Luego fueron tía y sobrina a ver la casa matrimonial. Doña Lupe le mostró uno por uno los muebles, haciéndole notar lo buenos que eran, y que su colocación, dispuesta por ella, no podía ser más acertada. El juicio sobre cada parte de la casa y sobre los trastos y su distribución dábalo ya por anticipado doña Lupe, de modo que la otra no tuviese que decir más que «sí... verdad...».

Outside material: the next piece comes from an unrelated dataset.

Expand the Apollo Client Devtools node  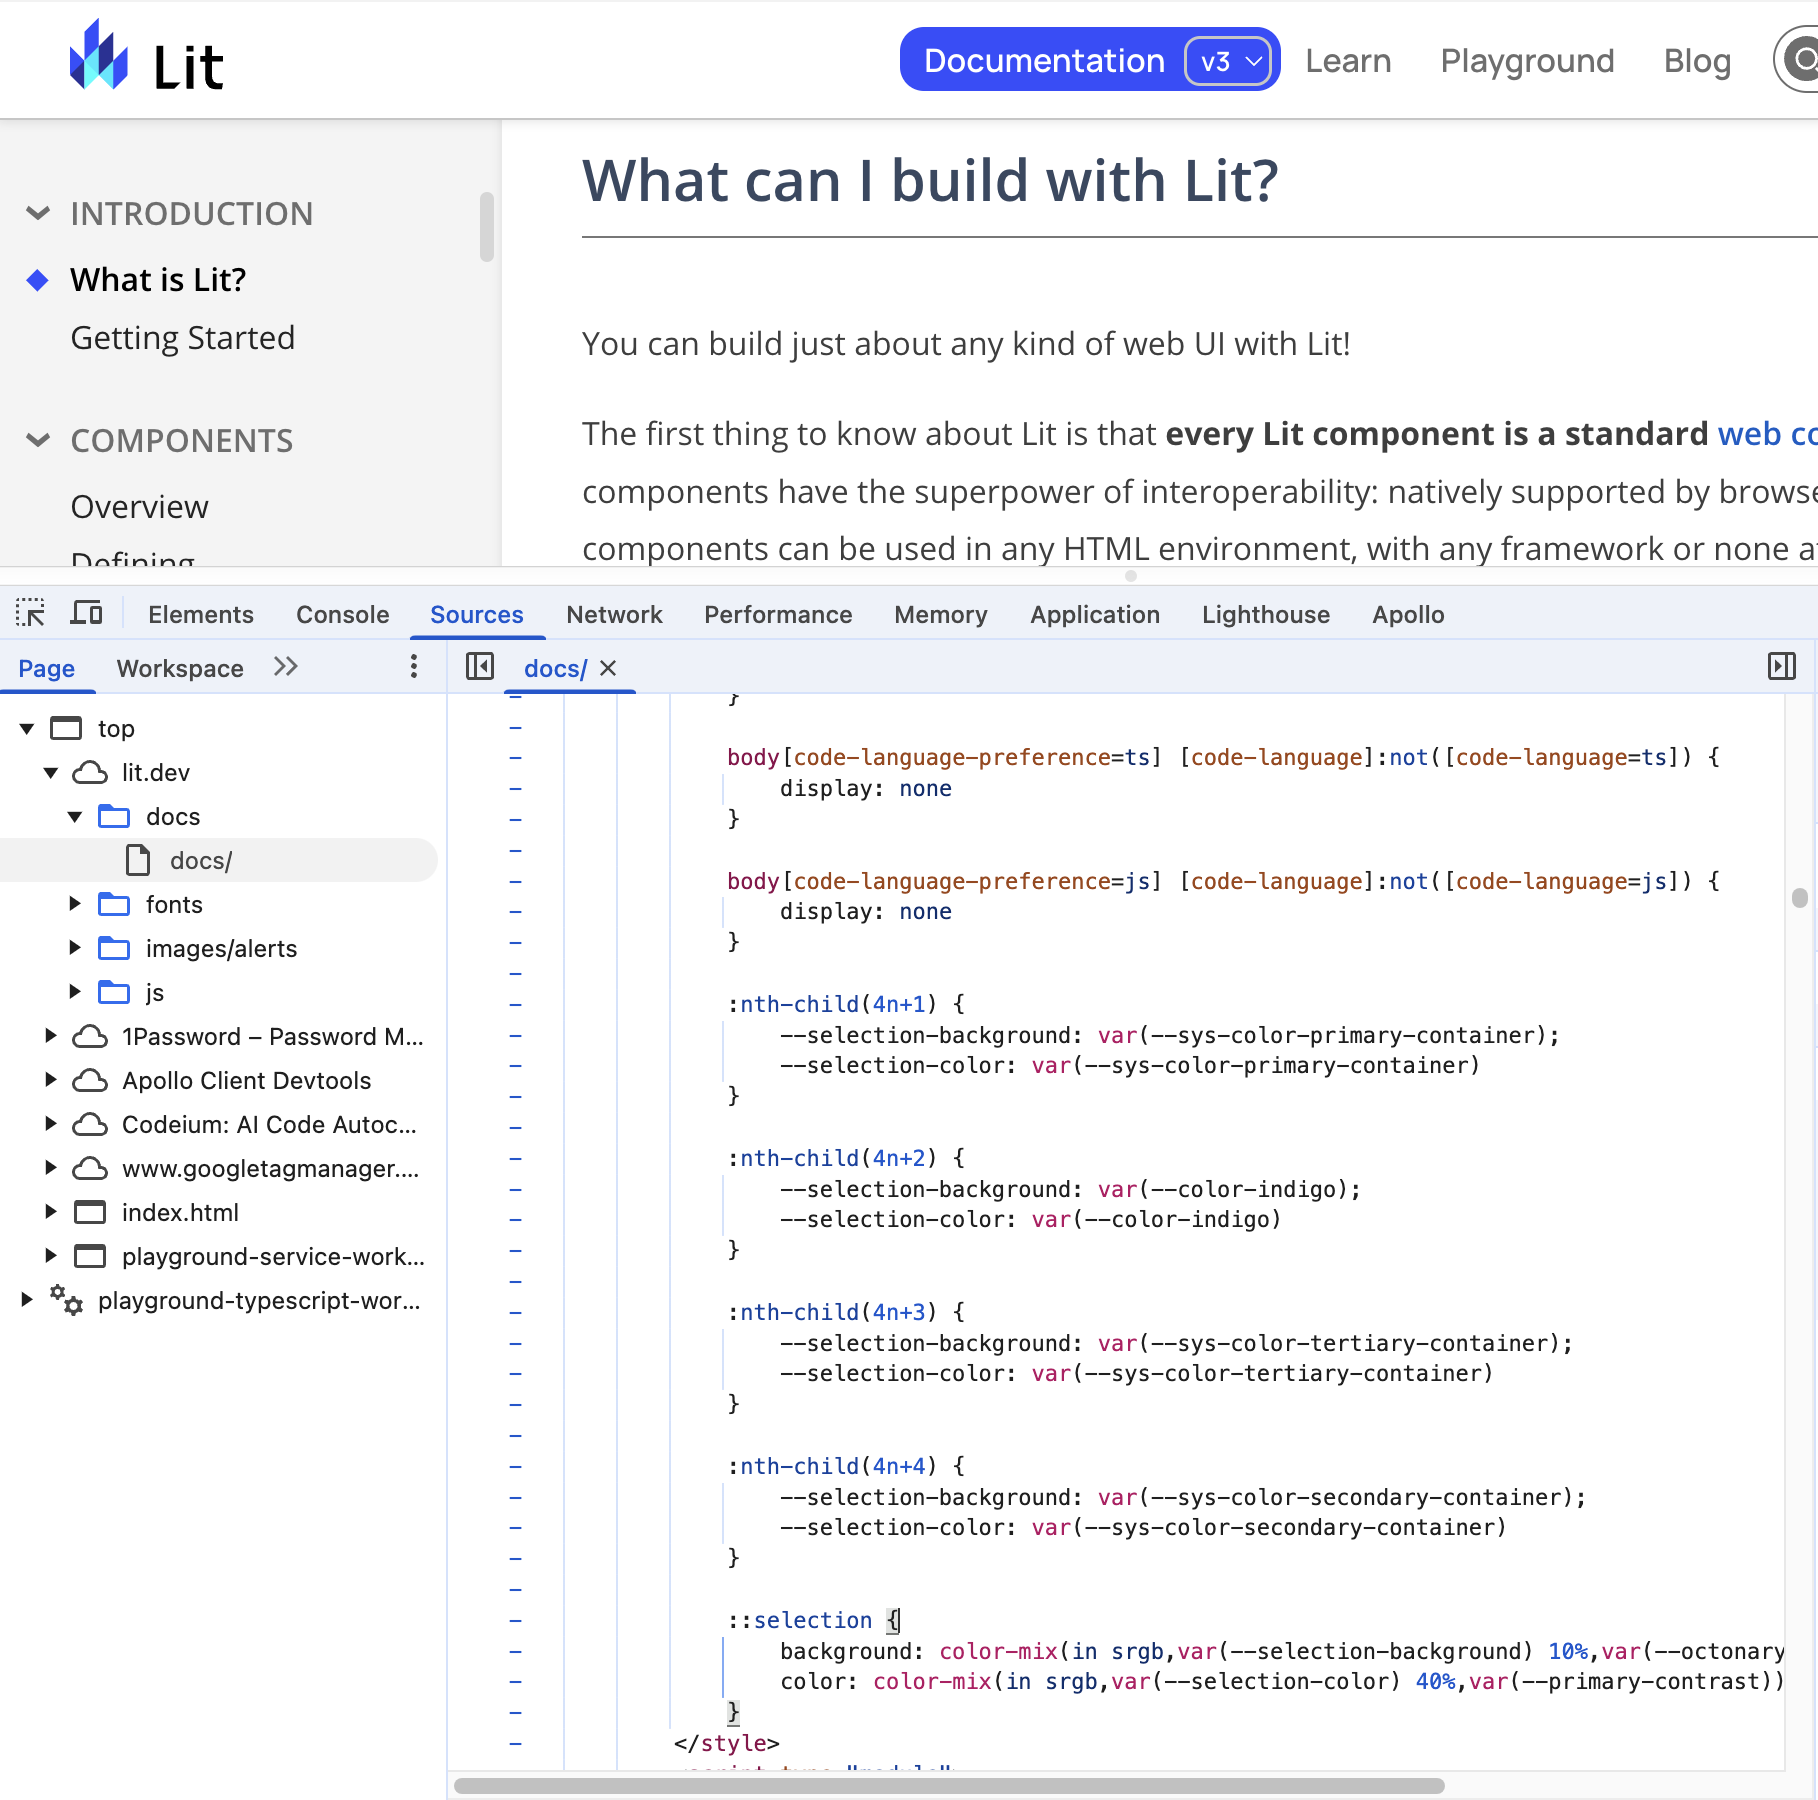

De vuelta, ya avanzada la tarde, a la calle de Raimundo Lulio, se ocuparon en disponer varias cosas para el día siguiente. Maximiliano había ido a invitar a algunos amigos, y doña Lupe salió también diciendo que volvería antes de anochecido. Quedose sola Fortunata, y se puso a hacer en su vestido de gro negro, que había de lucir en la ceremonia, ciertos arreglos de escasa importancia. No tenía más compañía que la de Papitos, que se escapaba de la cocina para ponerse al lado de la señorita, cuya hermosura admiraba tanto. El peinado era la principal causa de la estupefacción de la chiquilla, y habría dado esta un dedo de la mano por poder imitarlo. Sentose a su lado y no se hartaba de contemplarla, llenándose de regocijo cuando la otra solicitaba su ayuda, aunque sólo fuera para lo más insignificante. En esto llamaron a la puerta; corrió a abrir la mona, y Fortunata no supo lo que le pasaba cuando vio entrar en la sala a Mauricia la Dura.